Reproduce the rows below verbatim, beginning at the line that contains "This screenshot has height=720, width=1280." and stopping after the line that contains "coordinates (1177, 749).".

▶

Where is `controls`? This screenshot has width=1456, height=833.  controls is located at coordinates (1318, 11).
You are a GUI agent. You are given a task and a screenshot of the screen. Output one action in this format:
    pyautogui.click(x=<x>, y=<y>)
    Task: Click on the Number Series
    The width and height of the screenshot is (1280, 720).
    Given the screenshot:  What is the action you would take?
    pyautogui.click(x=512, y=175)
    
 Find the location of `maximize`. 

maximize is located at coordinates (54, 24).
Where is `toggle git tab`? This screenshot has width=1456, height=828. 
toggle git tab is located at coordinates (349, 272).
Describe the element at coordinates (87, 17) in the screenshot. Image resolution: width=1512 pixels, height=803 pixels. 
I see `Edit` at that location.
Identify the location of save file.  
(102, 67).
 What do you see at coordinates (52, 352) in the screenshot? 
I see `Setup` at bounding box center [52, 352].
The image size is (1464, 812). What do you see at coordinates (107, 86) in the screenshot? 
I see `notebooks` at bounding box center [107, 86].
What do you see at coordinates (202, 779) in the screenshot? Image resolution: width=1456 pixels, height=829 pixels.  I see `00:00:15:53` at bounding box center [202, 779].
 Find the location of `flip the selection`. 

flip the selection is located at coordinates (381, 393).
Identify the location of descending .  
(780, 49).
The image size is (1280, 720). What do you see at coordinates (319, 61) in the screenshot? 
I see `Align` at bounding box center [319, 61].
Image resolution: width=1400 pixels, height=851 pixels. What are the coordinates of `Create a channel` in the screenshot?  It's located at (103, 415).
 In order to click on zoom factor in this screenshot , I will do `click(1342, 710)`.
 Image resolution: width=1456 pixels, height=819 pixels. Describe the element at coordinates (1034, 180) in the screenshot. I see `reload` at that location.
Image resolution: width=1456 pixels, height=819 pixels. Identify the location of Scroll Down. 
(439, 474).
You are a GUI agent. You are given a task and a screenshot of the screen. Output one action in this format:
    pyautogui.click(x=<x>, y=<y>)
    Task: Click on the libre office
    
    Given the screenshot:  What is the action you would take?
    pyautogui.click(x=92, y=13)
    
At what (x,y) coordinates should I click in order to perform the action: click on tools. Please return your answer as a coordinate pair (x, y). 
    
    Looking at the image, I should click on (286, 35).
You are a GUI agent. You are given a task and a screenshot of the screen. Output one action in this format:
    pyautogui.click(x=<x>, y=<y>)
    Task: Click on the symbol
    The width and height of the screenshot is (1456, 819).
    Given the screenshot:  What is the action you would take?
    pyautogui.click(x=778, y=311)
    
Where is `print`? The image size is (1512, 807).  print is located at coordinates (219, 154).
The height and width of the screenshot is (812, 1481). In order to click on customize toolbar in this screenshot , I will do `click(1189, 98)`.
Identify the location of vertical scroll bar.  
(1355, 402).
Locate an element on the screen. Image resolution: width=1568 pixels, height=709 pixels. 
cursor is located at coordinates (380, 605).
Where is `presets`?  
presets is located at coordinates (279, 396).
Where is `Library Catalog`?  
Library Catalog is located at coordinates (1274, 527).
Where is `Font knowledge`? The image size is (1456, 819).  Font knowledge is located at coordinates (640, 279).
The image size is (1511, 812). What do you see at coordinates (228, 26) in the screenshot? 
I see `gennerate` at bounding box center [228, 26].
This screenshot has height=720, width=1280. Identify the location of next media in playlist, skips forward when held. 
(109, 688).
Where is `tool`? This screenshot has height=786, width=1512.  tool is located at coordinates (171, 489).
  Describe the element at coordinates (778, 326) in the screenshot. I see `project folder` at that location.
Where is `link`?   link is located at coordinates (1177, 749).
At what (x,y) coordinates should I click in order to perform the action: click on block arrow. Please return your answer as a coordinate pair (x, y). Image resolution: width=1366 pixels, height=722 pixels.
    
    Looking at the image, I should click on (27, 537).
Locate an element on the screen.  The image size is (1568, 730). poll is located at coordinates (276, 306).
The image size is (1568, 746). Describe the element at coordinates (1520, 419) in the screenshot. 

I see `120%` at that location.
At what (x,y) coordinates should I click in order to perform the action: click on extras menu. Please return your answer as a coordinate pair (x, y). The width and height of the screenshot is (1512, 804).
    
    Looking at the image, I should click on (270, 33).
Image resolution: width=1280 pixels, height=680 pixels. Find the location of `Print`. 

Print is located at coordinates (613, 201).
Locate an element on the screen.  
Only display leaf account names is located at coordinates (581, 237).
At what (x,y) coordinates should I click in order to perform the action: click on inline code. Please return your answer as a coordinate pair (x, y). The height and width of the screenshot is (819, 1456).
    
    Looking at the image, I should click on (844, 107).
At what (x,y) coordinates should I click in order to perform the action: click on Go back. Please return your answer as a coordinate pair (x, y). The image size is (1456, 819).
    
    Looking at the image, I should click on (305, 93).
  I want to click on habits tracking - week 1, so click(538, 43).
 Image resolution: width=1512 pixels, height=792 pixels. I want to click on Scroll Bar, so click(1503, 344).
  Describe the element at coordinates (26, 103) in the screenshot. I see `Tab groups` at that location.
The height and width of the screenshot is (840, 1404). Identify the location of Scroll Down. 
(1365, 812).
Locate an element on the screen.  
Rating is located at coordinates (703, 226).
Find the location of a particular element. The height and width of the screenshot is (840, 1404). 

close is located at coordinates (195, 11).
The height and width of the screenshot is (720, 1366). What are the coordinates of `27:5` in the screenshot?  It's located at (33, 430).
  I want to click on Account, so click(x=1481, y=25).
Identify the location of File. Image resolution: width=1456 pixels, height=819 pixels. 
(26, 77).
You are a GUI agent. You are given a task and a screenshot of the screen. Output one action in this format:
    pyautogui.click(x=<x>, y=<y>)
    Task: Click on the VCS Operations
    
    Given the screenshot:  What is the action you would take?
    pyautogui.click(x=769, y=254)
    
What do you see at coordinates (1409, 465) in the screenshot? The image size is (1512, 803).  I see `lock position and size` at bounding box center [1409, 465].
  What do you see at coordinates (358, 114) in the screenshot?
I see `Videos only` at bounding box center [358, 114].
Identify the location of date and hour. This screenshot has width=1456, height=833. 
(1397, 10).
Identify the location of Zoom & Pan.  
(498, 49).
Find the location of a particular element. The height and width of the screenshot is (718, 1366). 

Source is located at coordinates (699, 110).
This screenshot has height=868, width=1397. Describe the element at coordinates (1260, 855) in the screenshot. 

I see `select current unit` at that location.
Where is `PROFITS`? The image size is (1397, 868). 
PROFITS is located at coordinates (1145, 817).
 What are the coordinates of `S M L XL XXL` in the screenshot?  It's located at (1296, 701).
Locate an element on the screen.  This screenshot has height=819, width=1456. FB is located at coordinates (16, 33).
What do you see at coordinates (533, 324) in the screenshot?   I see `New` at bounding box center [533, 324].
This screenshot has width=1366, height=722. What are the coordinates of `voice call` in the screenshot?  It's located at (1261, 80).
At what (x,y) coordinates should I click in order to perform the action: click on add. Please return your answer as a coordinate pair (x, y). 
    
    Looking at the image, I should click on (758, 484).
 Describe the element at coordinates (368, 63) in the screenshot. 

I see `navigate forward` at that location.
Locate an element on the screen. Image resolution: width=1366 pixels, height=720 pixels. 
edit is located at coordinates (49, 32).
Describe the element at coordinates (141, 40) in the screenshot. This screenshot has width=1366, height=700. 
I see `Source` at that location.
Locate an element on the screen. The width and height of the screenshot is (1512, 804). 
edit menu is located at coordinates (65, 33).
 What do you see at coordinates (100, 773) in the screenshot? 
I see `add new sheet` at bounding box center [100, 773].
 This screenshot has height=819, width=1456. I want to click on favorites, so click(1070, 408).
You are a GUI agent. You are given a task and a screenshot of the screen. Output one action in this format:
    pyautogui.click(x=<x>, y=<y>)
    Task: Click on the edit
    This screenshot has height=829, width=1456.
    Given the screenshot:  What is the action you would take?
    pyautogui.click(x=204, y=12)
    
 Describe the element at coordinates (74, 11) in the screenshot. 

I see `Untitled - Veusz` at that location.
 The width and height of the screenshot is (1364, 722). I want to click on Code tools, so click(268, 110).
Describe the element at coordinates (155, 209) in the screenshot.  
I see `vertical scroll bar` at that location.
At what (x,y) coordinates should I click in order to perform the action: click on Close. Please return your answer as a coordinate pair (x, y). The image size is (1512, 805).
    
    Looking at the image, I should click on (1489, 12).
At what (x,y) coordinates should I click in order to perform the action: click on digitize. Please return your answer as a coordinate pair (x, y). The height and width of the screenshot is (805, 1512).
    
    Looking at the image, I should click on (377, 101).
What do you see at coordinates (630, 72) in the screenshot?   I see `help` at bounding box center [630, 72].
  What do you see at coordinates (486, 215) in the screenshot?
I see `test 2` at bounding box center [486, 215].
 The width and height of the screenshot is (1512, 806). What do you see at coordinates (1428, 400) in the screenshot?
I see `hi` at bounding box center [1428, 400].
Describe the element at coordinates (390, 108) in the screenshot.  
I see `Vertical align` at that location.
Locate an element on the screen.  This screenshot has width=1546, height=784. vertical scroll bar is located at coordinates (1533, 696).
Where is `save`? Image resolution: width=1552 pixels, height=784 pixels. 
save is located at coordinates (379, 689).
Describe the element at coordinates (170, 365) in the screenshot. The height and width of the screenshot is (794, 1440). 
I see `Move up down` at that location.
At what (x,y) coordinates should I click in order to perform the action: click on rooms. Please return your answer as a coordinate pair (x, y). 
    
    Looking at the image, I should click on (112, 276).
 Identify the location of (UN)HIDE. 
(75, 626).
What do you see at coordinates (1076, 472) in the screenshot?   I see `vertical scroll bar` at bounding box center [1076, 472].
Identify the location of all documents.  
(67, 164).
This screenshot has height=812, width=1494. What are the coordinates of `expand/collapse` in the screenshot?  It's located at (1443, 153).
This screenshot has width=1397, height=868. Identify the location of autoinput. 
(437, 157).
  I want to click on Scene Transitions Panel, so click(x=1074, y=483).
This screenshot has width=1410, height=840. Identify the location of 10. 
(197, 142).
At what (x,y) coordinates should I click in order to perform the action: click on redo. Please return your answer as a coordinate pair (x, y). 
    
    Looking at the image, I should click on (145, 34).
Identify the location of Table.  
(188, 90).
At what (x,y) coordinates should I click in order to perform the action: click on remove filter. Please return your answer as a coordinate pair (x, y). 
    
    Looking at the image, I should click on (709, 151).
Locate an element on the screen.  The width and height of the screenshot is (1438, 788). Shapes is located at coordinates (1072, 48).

◀

> _Reply_:
This screenshot has height=720, width=1280. Identify the location of next media in playlist, skips forward when held. 
(109, 688).
Where is `tool`? This screenshot has height=786, width=1512.  tool is located at coordinates (171, 489).
  Describe the element at coordinates (778, 326) in the screenshot. I see `project folder` at that location.
Where is `link`?   link is located at coordinates (1177, 749).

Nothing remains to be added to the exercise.